Work request
Retype the records in full, exactly as they stand.

Records
-- Opening Marker --

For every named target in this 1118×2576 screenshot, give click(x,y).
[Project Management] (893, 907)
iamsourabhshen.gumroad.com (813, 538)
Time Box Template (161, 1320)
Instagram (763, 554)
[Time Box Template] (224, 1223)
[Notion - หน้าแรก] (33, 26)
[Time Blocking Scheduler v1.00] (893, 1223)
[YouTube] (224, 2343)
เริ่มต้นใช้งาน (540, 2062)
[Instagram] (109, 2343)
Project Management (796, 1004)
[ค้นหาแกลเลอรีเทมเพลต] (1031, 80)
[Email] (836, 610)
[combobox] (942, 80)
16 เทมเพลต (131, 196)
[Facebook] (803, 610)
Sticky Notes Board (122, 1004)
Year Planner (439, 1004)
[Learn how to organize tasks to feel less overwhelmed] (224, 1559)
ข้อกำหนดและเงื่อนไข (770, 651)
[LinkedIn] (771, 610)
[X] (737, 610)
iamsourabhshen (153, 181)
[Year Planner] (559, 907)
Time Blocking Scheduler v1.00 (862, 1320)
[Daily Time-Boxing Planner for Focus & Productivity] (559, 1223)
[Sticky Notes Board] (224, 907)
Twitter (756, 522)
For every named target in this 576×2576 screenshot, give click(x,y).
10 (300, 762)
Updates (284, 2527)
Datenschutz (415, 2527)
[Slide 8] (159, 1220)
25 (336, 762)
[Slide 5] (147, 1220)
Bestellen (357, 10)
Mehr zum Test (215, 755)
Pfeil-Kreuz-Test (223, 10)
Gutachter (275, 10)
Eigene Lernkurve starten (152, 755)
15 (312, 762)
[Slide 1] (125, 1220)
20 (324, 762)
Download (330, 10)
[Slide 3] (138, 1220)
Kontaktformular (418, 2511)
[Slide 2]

-- Closing Marker --

Your solution
For every named target in this 1118×2576 screenshot, give click(x,y).
[Project Management] (893, 907)
iamsourabhshen.gumroad.com (813, 538)
Time Box Template (161, 1320)
Instagram (763, 554)
[Time Box Template] (224, 1223)
[Notion - หน้าแรก] (33, 26)
[Time Blocking Scheduler v1.00] (893, 1223)
[YouTube] (224, 2343)
เริ่มต้นใช้งาน (540, 2062)
[Instagram] (109, 2343)
Project Management (796, 1004)
[ค้นหาแกลเลอรีเทมเพลต] (1031, 80)
[Email] (836, 610)
[combobox] (942, 80)
16 เทมเพลต (131, 196)
[Facebook] (803, 610)
Sticky Notes Board (122, 1004)
Year Planner (439, 1004)
[Learn how to organize tasks to feel less overwhelmed] (224, 1559)
ข้อกำหนดและเงื่อนไข (770, 651)
[LinkedIn] (771, 610)
[X] (737, 610)
iamsourabhshen (153, 181)
[Year Planner] (559, 907)
Time Blocking Scheduler v1.00 (862, 1320)
[Daily Time-Boxing Planner for Focus & Productivity] (559, 1223)
[Sticky Notes Board] (224, 907)
Twitter (756, 522)
For every named target in this 576×2576 screenshot, give click(x,y).
10 (300, 762)
Updates (284, 2527)
Datenschutz (415, 2527)
[Slide 8] (159, 1220)
25 (336, 762)
[Slide 5] (147, 1220)
Bestellen (357, 10)
Mehr zum Test (215, 755)
Pfeil-Kreuz-Test (223, 10)
Gutachter (275, 10)
Eigene Lernkurve starten (152, 755)
15 (312, 762)
[Slide 1] (125, 1220)
20 (324, 762)
Download (330, 10)
[Slide 3] (138, 1220)
Kontaktformular (418, 2511)
[Slide 2]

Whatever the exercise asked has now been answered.